ZADU’L-MEAD |
DÖRDÜNCÜ KİTAP PEYGAMBER'İN (S.A.) CİHADI |
ANA SAYFA
Kur’an Hadis Sözlük Biyografi
B) KA'B BİN ZÜHEYR,
RASULULLAH'IN (S.A.) HUZURUNDA
Bu hadise Hz.
Peygamber'in (Sallallahu aleyhi ve Sellem) Taif ten dönüşüyle Tebük gazvesi
arasında cereyan etmiştir.
İbn İshak der ki:
Rasulullah (Sallallahu aleyhi ve Sellem) Taif ten geldiğinde Büceyr b. Züheyr
kardeşi Ka'b'a mektup yazarak, Rasühıllah'ın (Sallallahu aleyhi ve Sellem)
Mekke'de kendisini hicveden ve bu yolla kendisine eziyet eden birkaç kişiyi
öldürttüğünü, geri kalan Kureyş şairlerinden İbn Ziba'ra ve Hübeyre b. Ebi
Vehb'in de sağa sola kaçtıklarını haber verdi. "Hayatına ihtiyacın varsa
koş gel Allah Rasulü'ne. (Sallallahu aleyhi ve Sellem) O, tevbe edip müslüman
olarak kendisine gelen hiç kimseyi öldürmüyor. Eğer bunu yapmazsan başının
çaresine bak!" Ka'b şöyle demişti:
Benden Büceyr'e bir
mektup iletiniz, (ve orda deyiniz ki) Dediğin şeye senin ihtiyacın yok mudur?
Eğer bunu yapacak
değilsen bize bildir. Seni bundan başkasına yönelten nedir?
Babanın ve annenin sahip
olmadığı bir ahlaka (seni iten nedir?) O hususta kendine bir kardeş de
bulamazsın. Şayet sen dediğimi yapmazsan hiç üzülmem,
Ve de ayağın sürçerse,
geçmiş olsun demem.
O Me'mun
(Peygamberimizin Kureyş kabilesi içindeki lakabı) sana kana kana bir kase
içirdi.
Sonra ikinci defa yine
içirdi."
Bu mektubu kardeşi
Büceyr'e gönderdi. Mektup kendisine ulaşınca onu Rasululİah'tan (Sallallahu
aleyhi ve Sellem) gizlemeyi hoş bulmadı ve mektuptaki bu şiiri O'na okudu. Rasulullah
(Sallallahu aleyhi ve Sellem): "Me'mun sana içirdi" mısraını duyunca:
"O, her ne kadar çok büyük bir yalancıysa da bunu doğru söylemiş."

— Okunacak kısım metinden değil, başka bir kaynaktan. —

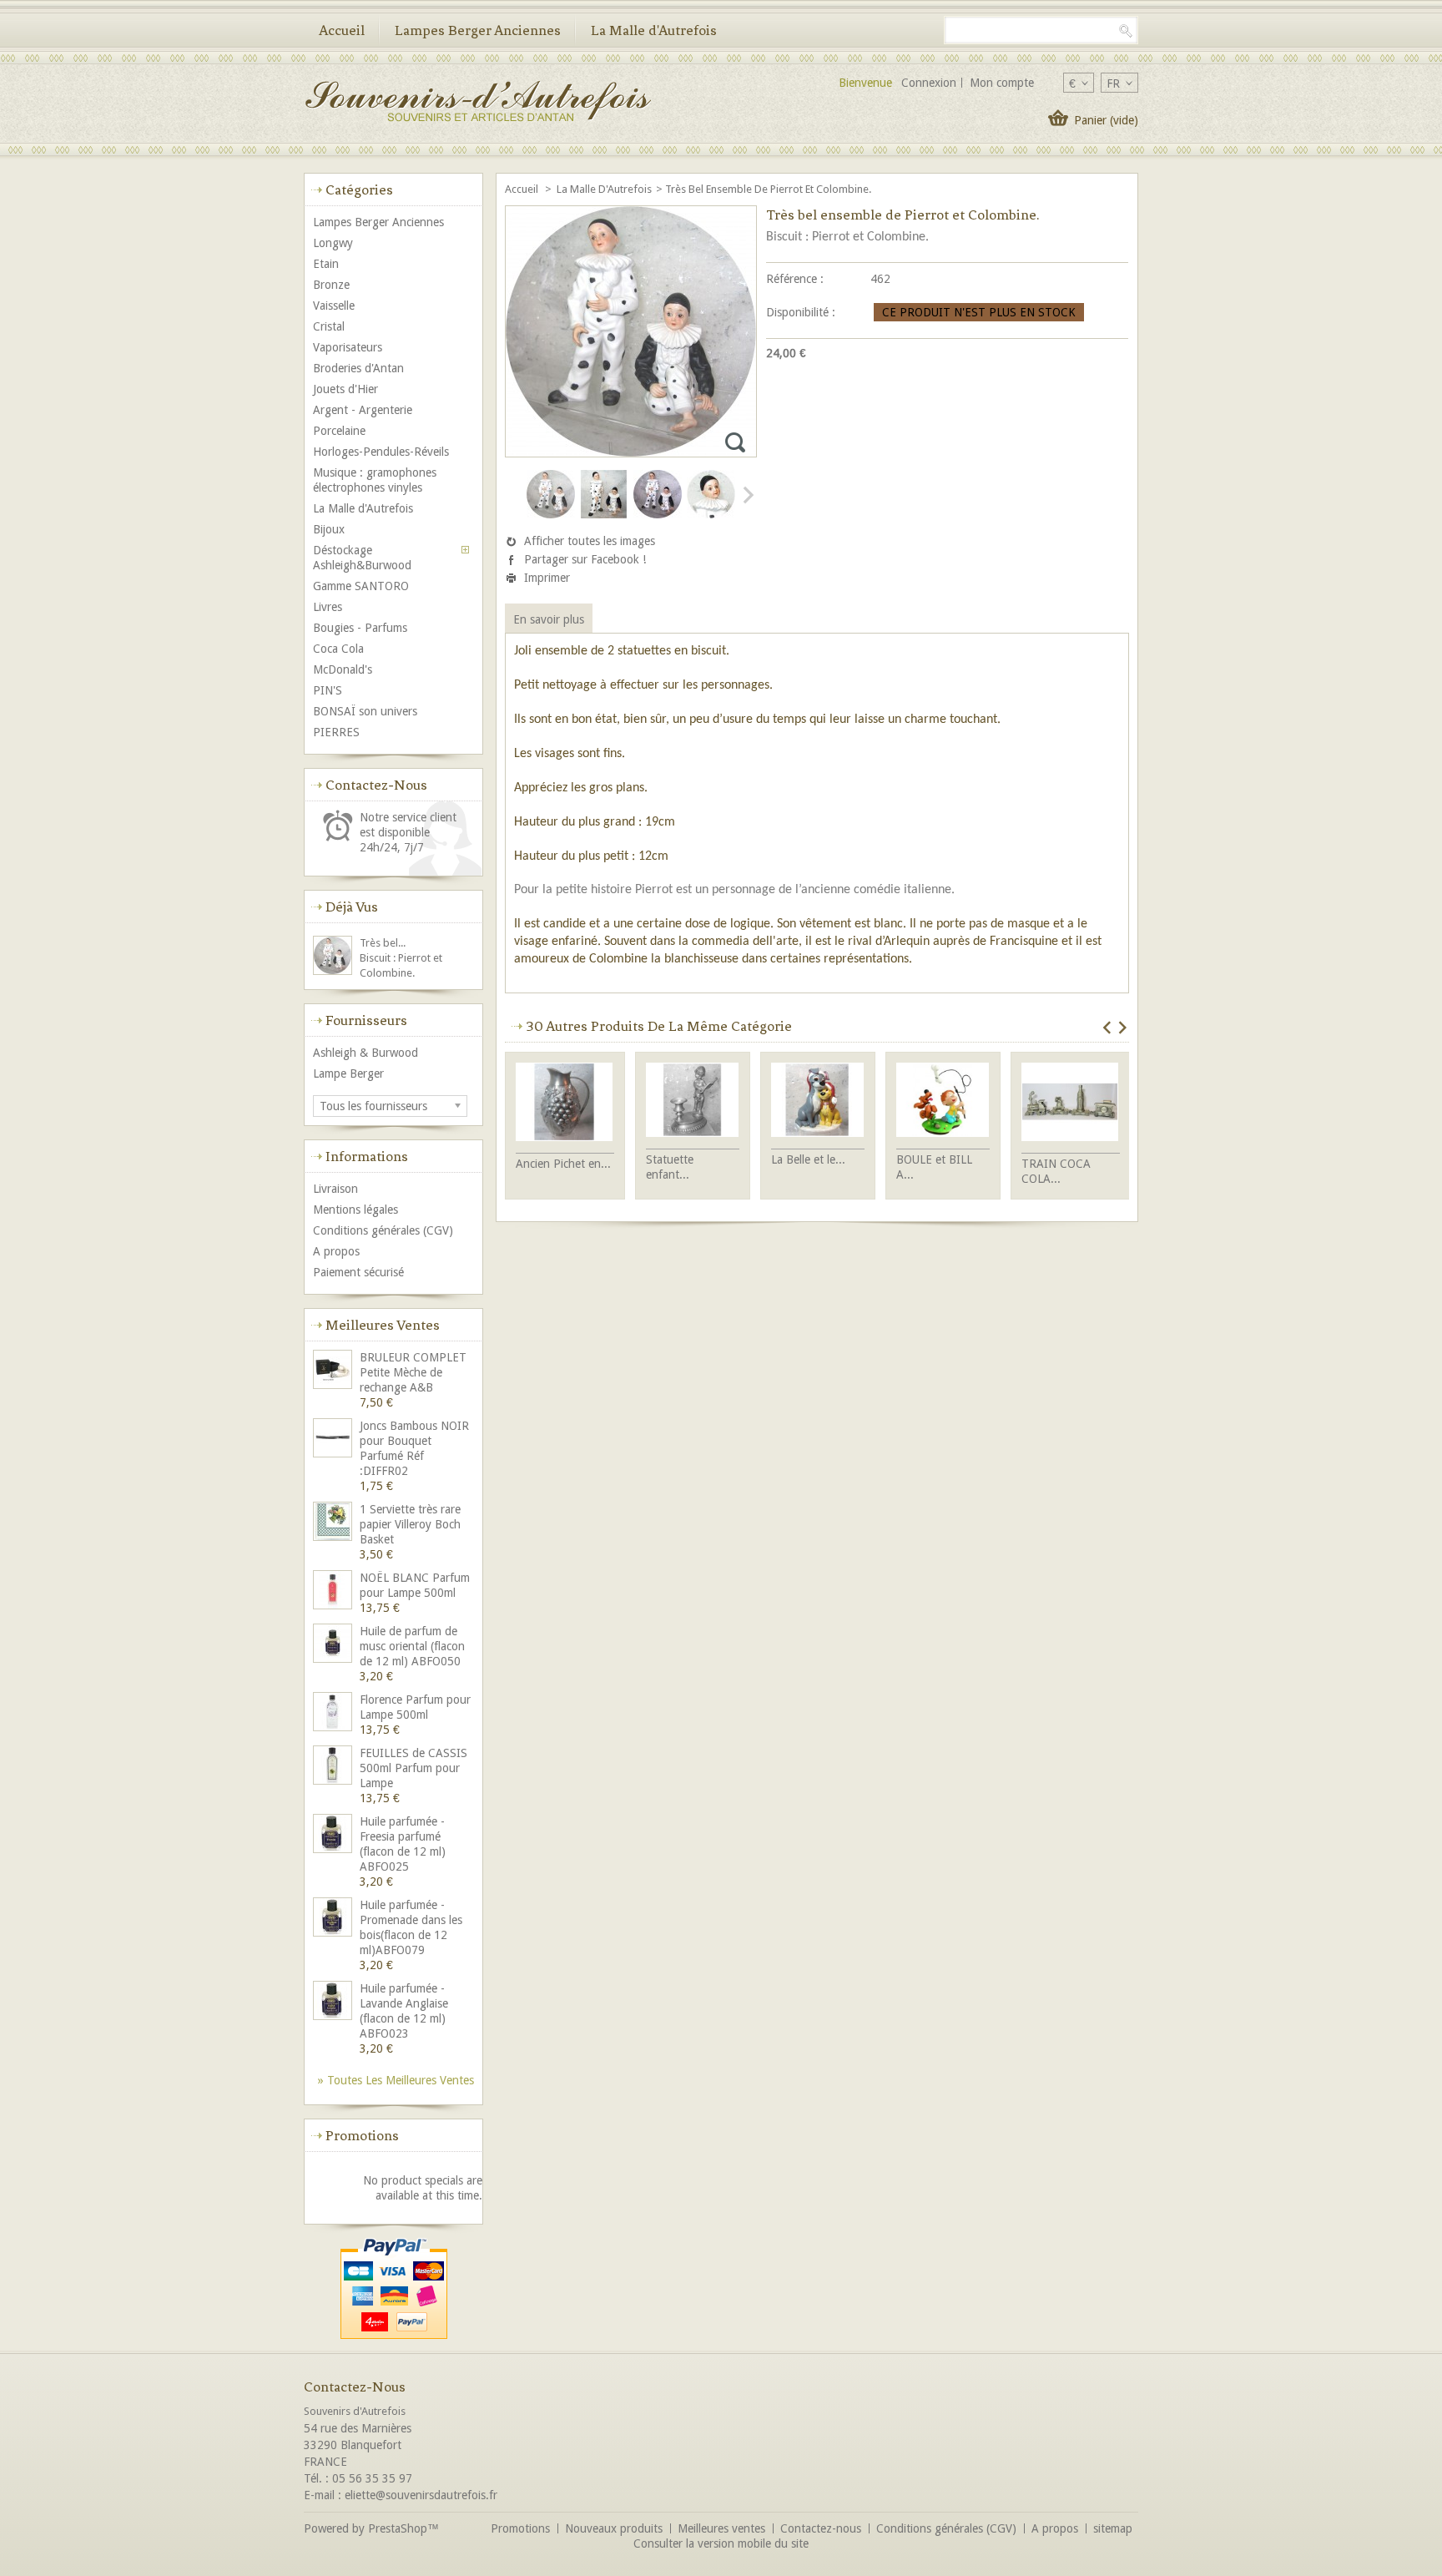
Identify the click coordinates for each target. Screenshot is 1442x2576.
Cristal (329, 326)
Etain (326, 263)
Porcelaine (339, 430)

buyurdu. "Babanın ve annenin sahip olmadığı bir ahlak" sözünü duyunca
da: "Evet, ne anası ne de babasını o ahlak üzere buldu." dedi. Sonra
Büceyr Ka'b'a şu mısraları gönderdi:
"Ka'b'a kim
iletecek (ve soracaktır) ki, Kınadığın şeyde bir batıl olan bir durum mu
vardır, diye. .
Senin o kınadığın şey
sadece sımsıkı Allah'a bağlar. Lafa, Uzza'ya değil! Kurtuluş istiyorsan
müslüman olur ve kurtulursun.
insanlardan hiç kimsenin
kaçıp kurtulamayacağı bir günde Yalnızca kalbi temiz olan müslüman
kurtulacaktır.
Züheyr'in dini benim
için hiçbir şey değildir. Ebu Sülma'nın dini ise bana haram kılınmıştır."
Bu mektup Ka'b'a
ulaşınca, dünya kendisine dar gelmeye başladı. Hayatından endişe ediyordu.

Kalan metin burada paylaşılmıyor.